■ Dataset excerpts:
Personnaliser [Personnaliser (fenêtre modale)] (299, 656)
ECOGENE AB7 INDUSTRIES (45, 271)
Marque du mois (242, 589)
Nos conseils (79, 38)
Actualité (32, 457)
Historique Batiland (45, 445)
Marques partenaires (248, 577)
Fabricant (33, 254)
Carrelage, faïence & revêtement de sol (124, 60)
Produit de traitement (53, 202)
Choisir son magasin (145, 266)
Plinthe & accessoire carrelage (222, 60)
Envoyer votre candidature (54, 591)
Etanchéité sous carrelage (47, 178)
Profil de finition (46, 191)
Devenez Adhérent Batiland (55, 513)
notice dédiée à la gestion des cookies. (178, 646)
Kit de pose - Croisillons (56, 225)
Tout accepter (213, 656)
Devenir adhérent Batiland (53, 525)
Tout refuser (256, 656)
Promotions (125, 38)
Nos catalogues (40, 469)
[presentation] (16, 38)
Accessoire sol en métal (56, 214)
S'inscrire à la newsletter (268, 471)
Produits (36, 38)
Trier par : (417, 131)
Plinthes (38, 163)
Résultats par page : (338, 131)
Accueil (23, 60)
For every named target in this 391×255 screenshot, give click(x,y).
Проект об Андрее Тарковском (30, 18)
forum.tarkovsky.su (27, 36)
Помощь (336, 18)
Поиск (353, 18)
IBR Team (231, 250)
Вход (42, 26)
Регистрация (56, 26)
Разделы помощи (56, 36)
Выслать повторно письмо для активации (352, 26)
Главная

■ Aim: Retype the items from the very first one through the line that contains "Choisir son magasin (145, 266)", including both of those lines.

■ Output for this task:
Personnaliser [Personnaliser (fenêtre modale)] (299, 656)
ECOGENE AB7 INDUSTRIES (45, 271)
Marque du mois (242, 589)
Nos conseils (79, 38)
Actualité (32, 457)
Historique Batiland (45, 445)
Marques partenaires (248, 577)
Fabricant (33, 254)
Carrelage, faïence & revêtement de sol (124, 60)
Produit de traitement (53, 202)
Choisir son magasin (145, 266)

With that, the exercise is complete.